--- Task prompt ---
Every line of the data below should be printed exactly. Nothing may be dropped.
- Opening Delimiter -
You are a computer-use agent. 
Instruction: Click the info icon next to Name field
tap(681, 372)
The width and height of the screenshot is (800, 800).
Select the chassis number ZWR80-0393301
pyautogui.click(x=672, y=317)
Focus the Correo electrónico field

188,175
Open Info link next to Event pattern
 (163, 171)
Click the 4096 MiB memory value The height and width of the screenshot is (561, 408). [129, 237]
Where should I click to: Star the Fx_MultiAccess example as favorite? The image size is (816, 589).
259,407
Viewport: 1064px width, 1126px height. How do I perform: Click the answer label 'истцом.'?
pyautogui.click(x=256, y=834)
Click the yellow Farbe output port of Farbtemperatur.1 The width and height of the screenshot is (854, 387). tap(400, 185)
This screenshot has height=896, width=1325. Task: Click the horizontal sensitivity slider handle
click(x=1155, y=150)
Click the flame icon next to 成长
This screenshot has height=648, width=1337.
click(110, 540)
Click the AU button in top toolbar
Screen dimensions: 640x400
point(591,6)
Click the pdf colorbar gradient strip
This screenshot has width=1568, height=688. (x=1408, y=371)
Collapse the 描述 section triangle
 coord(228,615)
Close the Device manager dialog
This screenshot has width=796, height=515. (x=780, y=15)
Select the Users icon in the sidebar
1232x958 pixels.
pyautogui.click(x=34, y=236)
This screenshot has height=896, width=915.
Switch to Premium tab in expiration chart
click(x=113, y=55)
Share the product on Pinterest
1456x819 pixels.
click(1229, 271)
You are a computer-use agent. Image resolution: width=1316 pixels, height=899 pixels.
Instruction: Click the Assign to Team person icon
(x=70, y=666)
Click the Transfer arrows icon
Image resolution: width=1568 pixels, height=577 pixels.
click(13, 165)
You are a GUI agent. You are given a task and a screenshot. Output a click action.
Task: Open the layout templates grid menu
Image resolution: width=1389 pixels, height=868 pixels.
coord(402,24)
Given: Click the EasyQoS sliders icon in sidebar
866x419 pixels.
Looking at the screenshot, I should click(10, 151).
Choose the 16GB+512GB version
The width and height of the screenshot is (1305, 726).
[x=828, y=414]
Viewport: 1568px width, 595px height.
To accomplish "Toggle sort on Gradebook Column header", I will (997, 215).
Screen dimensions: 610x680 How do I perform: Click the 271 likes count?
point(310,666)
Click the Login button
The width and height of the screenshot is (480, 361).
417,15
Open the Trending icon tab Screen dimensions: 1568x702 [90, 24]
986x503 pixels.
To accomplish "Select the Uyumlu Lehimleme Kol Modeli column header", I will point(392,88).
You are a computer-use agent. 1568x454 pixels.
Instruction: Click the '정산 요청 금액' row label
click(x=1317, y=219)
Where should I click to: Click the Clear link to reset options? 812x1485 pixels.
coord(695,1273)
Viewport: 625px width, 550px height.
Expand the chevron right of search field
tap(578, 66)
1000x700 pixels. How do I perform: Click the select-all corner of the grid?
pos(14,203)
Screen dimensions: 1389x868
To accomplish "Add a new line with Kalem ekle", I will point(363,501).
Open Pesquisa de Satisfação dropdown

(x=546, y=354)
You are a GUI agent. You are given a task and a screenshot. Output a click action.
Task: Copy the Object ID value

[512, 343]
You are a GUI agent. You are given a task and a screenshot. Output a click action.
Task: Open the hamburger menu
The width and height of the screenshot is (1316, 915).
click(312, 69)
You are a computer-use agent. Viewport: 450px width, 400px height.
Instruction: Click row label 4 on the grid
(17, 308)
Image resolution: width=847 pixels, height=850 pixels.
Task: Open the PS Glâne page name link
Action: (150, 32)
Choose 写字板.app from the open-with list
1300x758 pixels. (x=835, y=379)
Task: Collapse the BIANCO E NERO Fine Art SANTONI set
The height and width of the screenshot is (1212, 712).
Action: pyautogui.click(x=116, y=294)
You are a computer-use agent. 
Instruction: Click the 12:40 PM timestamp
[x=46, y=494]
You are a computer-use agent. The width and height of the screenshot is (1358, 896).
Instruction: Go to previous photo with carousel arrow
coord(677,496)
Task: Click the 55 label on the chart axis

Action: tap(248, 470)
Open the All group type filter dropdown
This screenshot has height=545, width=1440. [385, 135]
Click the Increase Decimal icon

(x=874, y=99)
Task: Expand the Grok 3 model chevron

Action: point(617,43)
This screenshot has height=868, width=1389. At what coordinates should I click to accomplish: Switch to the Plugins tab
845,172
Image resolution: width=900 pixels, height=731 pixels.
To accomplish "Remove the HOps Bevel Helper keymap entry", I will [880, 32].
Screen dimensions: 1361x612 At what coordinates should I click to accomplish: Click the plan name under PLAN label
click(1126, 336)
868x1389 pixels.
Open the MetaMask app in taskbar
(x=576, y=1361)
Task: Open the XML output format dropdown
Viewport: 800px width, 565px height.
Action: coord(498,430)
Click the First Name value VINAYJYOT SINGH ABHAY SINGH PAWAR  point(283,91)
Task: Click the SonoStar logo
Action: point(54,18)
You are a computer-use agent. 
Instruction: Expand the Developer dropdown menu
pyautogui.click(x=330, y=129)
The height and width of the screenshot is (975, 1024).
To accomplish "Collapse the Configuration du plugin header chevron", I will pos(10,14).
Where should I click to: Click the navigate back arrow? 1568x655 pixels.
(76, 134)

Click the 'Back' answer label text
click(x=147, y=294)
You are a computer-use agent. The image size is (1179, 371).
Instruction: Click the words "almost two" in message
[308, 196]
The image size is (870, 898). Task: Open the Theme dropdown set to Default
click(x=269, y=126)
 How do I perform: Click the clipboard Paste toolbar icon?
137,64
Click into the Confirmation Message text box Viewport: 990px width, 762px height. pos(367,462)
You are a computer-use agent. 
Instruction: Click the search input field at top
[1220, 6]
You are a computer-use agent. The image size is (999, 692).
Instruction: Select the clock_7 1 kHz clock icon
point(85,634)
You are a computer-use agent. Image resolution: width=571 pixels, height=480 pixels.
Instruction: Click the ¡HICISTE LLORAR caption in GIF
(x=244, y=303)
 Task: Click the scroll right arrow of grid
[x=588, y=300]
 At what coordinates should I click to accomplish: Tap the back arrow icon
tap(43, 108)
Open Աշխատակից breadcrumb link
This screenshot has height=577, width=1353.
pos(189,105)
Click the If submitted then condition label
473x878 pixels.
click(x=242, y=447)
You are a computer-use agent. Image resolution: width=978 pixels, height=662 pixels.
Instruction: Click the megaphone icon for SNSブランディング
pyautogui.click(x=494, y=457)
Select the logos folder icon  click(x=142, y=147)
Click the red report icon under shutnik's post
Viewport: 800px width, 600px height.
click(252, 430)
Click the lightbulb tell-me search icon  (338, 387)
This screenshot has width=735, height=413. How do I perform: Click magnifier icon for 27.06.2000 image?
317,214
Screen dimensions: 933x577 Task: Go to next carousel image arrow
- Closing Delimiter -
--- Exercise answer ---
You are a computer-use agent. 
Instruction: Click the info icon next to Name field
tap(681, 372)
The width and height of the screenshot is (800, 800).
Select the chassis number ZWR80-0393301
pyautogui.click(x=672, y=317)
Focus the Correo electrónico field

188,175
Open Info link next to Event pattern
 (163, 171)
Click the 4096 MiB memory value The height and width of the screenshot is (561, 408). [129, 237]
Where should I click to: Star the Fx_MultiAccess example as favorite? The image size is (816, 589).
259,407
Viewport: 1064px width, 1126px height. How do I perform: Click the answer label 'истцом.'?
pyautogui.click(x=256, y=834)
Click the yellow Farbe output port of Farbtemperatur.1 The width and height of the screenshot is (854, 387). tap(400, 185)
This screenshot has height=896, width=1325. Task: Click the horizontal sensitivity slider handle
click(x=1155, y=150)
Click the flame icon next to 成长
This screenshot has height=648, width=1337.
click(110, 540)
Click the AU button in top toolbar
Screen dimensions: 640x400
point(591,6)
Click the pdf colorbar gradient strip
This screenshot has width=1568, height=688. (x=1408, y=371)
Collapse the 描述 section triangle
 coord(228,615)
Close the Device manager dialog
This screenshot has width=796, height=515. (x=780, y=15)
Select the Users icon in the sidebar
1232x958 pixels.
pyautogui.click(x=34, y=236)
This screenshot has height=896, width=915.
Switch to Premium tab in expiration chart
click(x=113, y=55)
Share the product on Pinterest
1456x819 pixels.
click(1229, 271)
You are a computer-use agent. Image resolution: width=1316 pixels, height=899 pixels.
Instruction: Click the Assign to Team person icon
(x=70, y=666)
Click the Transfer arrows icon
Image resolution: width=1568 pixels, height=577 pixels.
click(13, 165)
You are a GUI agent. You are given a task and a screenshot. Output a click action.
Task: Open the layout templates grid menu
Image resolution: width=1389 pixels, height=868 pixels.
coord(402,24)
Given: Click the EasyQoS sliders icon in sidebar
866x419 pixels.
Looking at the screenshot, I should click(10, 151).
Choose the 16GB+512GB version
The width and height of the screenshot is (1305, 726).
[x=828, y=414]
Viewport: 1568px width, 595px height.
To accomplish "Toggle sort on Gradebook Column header", I will (997, 215).
Screen dimensions: 610x680 How do I perform: Click the 271 likes count?
point(310,666)
Click the Login button
The width and height of the screenshot is (480, 361).
417,15
Open the Trending icon tab Screen dimensions: 1568x702 [90, 24]
986x503 pixels.
To accomplish "Select the Uyumlu Lehimleme Kol Modeli column header", I will point(392,88).
You are a computer-use agent. 1568x454 pixels.
Instruction: Click the '정산 요청 금액' row label
click(x=1317, y=219)
Where should I click to: Click the Clear link to reset options? 812x1485 pixels.
coord(695,1273)
Viewport: 625px width, 550px height.
Expand the chevron right of search field
tap(578, 66)
1000x700 pixels. How do I perform: Click the select-all corner of the grid?
pos(14,203)
Screen dimensions: 1389x868
To accomplish "Add a new line with Kalem ekle", I will point(363,501).
Open Pesquisa de Satisfação dropdown

(x=546, y=354)
You are a GUI agent. You are given a task and a screenshot. Output a click action.
Task: Copy the Object ID value

[512, 343]
You are a GUI agent. You are given a task and a screenshot. Output a click action.
Task: Open the hamburger menu
The width and height of the screenshot is (1316, 915).
click(312, 69)
You are a computer-use agent. Viewport: 450px width, 400px height.
Instruction: Click row label 4 on the grid
(17, 308)
Image resolution: width=847 pixels, height=850 pixels.
Task: Open the PS Glâne page name link
Action: (150, 32)
Choose 写字板.app from the open-with list
1300x758 pixels. (x=835, y=379)
Task: Collapse the BIANCO E NERO Fine Art SANTONI set
The height and width of the screenshot is (1212, 712).
Action: pyautogui.click(x=116, y=294)
You are a computer-use agent. 
Instruction: Click the 12:40 PM timestamp
[x=46, y=494]
You are a computer-use agent. The width and height of the screenshot is (1358, 896).
Instruction: Go to previous photo with carousel arrow
coord(677,496)
Task: Click the 55 label on the chart axis

Action: tap(248, 470)
Open the All group type filter dropdown
This screenshot has height=545, width=1440. [385, 135]
Click the Increase Decimal icon

(x=874, y=99)
Task: Expand the Grok 3 model chevron

Action: point(617,43)
This screenshot has height=868, width=1389. At what coordinates should I click to accomplish: Switch to the Plugins tab
845,172
Image resolution: width=900 pixels, height=731 pixels.
To accomplish "Remove the HOps Bevel Helper keymap entry", I will [880, 32].
Screen dimensions: 1361x612 At what coordinates should I click to accomplish: Click the plan name under PLAN label
click(1126, 336)
868x1389 pixels.
Open the MetaMask app in taskbar
(x=576, y=1361)
Task: Open the XML output format dropdown
Viewport: 800px width, 565px height.
Action: coord(498,430)
Click the First Name value VINAYJYOT SINGH ABHAY SINGH PAWAR  point(283,91)
Task: Click the SonoStar logo
Action: point(54,18)
You are a computer-use agent. 
Instruction: Expand the Developer dropdown menu
pyautogui.click(x=330, y=129)
The height and width of the screenshot is (975, 1024).
To accomplish "Collapse the Configuration du plugin header chevron", I will pos(10,14).
Where should I click to: Click the navigate back arrow? 1568x655 pixels.
(76, 134)

Click the 'Back' answer label text
click(x=147, y=294)
You are a computer-use agent. The image size is (1179, 371).
Instruction: Click the words "almost two" in message
[308, 196]
The image size is (870, 898). Task: Open the Theme dropdown set to Default
click(x=269, y=126)
 How do I perform: Click the clipboard Paste toolbar icon?
137,64
Click into the Confirmation Message text box Viewport: 990px width, 762px height. pos(367,462)
You are a computer-use agent. 
Instruction: Click the search input field at top
[1220, 6]
You are a computer-use agent. The image size is (999, 692).
Instruction: Select the clock_7 1 kHz clock icon
point(85,634)
You are a computer-use agent. Image resolution: width=571 pixels, height=480 pixels.
Instruction: Click the ¡HICISTE LLORAR caption in GIF
(x=244, y=303)
 Task: Click the scroll right arrow of grid
[x=588, y=300]
 At what coordinates should I click to accomplish: Tap the back arrow icon
tap(43, 108)
Open Աշխատակից breadcrumb link
This screenshot has height=577, width=1353.
pos(189,105)
Click the If submitted then condition label
473x878 pixels.
click(x=242, y=447)
You are a computer-use agent. Image resolution: width=978 pixels, height=662 pixels.
Instruction: Click the megaphone icon for SNSブランディング
pyautogui.click(x=494, y=457)
Select the logos folder icon  click(x=142, y=147)
Click the red report icon under shutnik's post
Viewport: 800px width, 600px height.
click(252, 430)
Click the lightbulb tell-me search icon  (338, 387)
This screenshot has width=735, height=413. How do I perform: Click magnifier icon for 27.06.2000 image?
317,214
Screen dimensions: 933x577 Task: Go to next carousel image arrow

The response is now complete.